Jane Allen said she would “retire” in December after more than a decade in charge following repeated calls for her to quit from alleged victims.
Admitting the governing body had “fallen short” in protecting its athletes, Allen told the BBC: “There are things that as CEO, I take full responsibility for.”
Allen made her announcement four days after the deadline for the submission of evidence to an independent review into the avalanche of abuse allegations from current and former gymnasts.
Asked whether she was jumping before she was pushed, she replied: “Absolutely not.”
But she admitted the organisation she was leaving needed to look at the “barriers” that stop athletes from speaking out “when and where allegations of abuse occur”.
“I would apologise to any athlete who feels that at any time that any of our actions have hurt them in any way,” she said.
“I feel devastated by what they’ve gone through.

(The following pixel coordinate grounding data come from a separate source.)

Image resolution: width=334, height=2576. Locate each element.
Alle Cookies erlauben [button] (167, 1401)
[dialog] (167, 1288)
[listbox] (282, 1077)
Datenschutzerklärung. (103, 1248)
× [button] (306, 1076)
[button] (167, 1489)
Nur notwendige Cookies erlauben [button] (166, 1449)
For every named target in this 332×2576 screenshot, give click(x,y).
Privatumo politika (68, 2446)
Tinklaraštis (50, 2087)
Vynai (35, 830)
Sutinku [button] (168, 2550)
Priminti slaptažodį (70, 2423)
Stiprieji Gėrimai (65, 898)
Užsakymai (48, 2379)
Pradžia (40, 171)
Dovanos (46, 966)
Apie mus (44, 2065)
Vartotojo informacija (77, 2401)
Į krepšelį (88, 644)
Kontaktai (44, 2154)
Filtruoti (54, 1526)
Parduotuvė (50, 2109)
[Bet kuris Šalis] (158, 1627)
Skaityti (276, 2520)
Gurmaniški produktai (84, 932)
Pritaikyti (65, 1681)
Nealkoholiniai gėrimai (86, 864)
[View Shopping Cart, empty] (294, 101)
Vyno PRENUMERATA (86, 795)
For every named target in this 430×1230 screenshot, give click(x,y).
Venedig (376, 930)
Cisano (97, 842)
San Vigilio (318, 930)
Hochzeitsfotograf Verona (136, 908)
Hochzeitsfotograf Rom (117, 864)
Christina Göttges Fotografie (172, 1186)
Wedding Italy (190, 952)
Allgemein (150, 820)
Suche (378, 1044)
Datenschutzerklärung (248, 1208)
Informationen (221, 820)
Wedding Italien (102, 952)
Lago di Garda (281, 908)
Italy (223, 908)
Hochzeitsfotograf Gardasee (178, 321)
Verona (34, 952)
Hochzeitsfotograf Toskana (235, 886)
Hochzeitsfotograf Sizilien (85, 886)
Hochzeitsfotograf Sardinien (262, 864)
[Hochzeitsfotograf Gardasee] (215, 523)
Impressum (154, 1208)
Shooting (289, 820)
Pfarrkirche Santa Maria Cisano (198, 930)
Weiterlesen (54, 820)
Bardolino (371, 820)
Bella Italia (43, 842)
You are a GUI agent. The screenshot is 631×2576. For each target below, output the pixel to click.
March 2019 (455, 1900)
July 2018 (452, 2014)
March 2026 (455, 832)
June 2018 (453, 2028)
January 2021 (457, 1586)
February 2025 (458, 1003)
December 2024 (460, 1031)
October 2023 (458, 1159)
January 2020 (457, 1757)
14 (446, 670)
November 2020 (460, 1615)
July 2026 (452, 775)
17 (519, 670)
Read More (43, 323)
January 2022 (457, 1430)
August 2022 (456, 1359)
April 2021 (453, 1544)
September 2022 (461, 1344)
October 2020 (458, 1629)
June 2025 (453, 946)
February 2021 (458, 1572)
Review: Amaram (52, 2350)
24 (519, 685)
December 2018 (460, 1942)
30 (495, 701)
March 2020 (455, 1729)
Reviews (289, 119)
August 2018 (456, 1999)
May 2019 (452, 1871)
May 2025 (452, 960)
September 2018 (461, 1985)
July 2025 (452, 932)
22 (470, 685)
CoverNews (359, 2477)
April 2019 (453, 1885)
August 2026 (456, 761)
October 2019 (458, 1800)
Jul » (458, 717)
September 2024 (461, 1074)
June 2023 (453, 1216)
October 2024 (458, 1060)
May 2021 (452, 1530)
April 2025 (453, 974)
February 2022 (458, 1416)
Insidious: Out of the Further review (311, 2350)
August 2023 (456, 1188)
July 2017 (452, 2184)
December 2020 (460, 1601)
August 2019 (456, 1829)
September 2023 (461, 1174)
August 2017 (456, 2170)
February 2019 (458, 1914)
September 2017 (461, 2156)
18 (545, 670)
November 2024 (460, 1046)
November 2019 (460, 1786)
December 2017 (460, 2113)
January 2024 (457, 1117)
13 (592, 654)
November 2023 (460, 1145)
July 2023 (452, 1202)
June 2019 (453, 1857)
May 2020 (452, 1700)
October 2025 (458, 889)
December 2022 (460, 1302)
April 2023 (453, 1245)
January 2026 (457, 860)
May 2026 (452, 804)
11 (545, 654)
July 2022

They’ve been very brave to stand up and speak out.”
Allen also issued a personal apology to Amy Tinkler, who made a formal complaint to British Gymnastics in December which was dismissed in August only for the 2016 Olympic trampoline medallist to reveal a series of emails last month that showed national coach Colin Still refer to her as “heavy” and state he was relieved she was not “turning into a fat dwarf” after she had taken a break from the sport following the Games.
Allen said: “Last week, there were some emails that came out that I was absolutely shocked by and immediately I sent Amy an apology. It was unacceptable and unprofessional.”
She added in a statement: “The last few months have been extremely difficult, but I will look back on my time with British Gymnastics with great pride for the growth and success we have sustained over a 10-year period.”
The abuse scandal followed a period of unprecedented success for British gymnasts on the international stage during Allen’s tenure, raising questions over whether it had come at the expense of athlete welfare.
Mike Darcey, chair of British Gymnastics, said: “The whole board would like to thank Jane for her dedicated service to the sport. We had originally agreed with Jane that she would retire following the Tokyo Olympic Games in the summer of 2020, but that was extended to help British Gymnastics through the initial impact of coronavirus and then the subsequent worrying news about abuse claims. Prior to her departure, Jane will be working with our legal team on our initial submission to the Whyte review.”